Os cardeais tiveram origem em agregações sucessivas começando

  • pelos presbíteros dos 25 títulos ou igrejas quase paroquiais de Roma,
  • pelos 7 (depois 14) diáconos   regionais  e 6 diáconos palatinos
  • e pelos 7 (a partir do século XII: 6) Bispos suburbicários.

Este Colégio agrupava, desde o início, os conselheiros e cooperadores do Papa. No século XII, começaram a ser nomeados cardeais também prelados residentes fora de Roma.

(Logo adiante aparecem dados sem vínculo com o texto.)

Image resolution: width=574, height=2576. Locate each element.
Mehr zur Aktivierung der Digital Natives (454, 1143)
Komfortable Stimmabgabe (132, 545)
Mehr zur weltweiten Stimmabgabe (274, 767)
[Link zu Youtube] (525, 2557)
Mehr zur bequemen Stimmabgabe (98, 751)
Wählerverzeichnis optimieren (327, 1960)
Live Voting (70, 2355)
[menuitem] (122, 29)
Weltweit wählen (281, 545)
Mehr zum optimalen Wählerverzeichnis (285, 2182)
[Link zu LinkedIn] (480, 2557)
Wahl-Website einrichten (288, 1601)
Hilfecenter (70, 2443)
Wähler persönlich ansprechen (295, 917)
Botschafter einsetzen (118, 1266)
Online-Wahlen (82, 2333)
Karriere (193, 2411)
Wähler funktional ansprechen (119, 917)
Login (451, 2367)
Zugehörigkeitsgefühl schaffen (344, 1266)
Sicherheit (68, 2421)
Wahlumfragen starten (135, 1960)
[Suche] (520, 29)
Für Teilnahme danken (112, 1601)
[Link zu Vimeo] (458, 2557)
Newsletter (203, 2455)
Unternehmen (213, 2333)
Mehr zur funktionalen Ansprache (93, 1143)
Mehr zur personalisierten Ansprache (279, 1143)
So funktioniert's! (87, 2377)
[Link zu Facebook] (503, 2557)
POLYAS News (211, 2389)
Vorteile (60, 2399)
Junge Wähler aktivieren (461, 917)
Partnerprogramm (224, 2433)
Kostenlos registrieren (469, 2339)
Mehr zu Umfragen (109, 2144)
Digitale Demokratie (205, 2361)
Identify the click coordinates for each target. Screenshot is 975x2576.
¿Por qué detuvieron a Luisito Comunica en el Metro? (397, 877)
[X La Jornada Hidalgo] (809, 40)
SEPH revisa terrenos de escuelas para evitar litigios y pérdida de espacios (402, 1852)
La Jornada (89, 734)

Desde o século XII, os cardeais têm precedência sobre os Bispos e os Arcebispos, e desde o século XV também sobre os Patriarcas (Bula Non mediocri de Eugenio IV, de 1439); têm, mesmo que sejam simples sacerdotes, voto nos concílios.

 


      Lista dos novos 10 cardeais eleitores:

  1. Raphael I Sako, patriarca de Babilônia dos Caldeus, Iraque;
  2. Luis Ladaria Ferrer, jesuíta espanhol, desde 1/07/2017, Prefeito da Congregação para a Doutrina da Fé;
  3. Angelo De Donatis, Vigário do Santo Padre para a Diocese de Roma, italiano; 
  4. Giovanni Angelo Becciu, Substituto da Secretaria de Estado, italiano;
  5. Konrad Krajewsky, polonês, esmoleiro  pontifício;
  6. Joseph Coutts, arcebispo de Karachi, Paquistão;
  7. António dos Santos Marto, português, bispo de Leiria-Fátima;
  8. Pedro Ricardo Barreto Jimeno, jesuíta, arcebispo de Huancayo, Peru;
  9. Désiré Tsarahazana, arcebispo de Toamasina, Madagascar;
  10. Giuseppe Petrocchi, arcebispo de L’Aquila, Itália;
  11. Thomas Aquino Manyo Maeda, arcebispo de Osaka, Japão.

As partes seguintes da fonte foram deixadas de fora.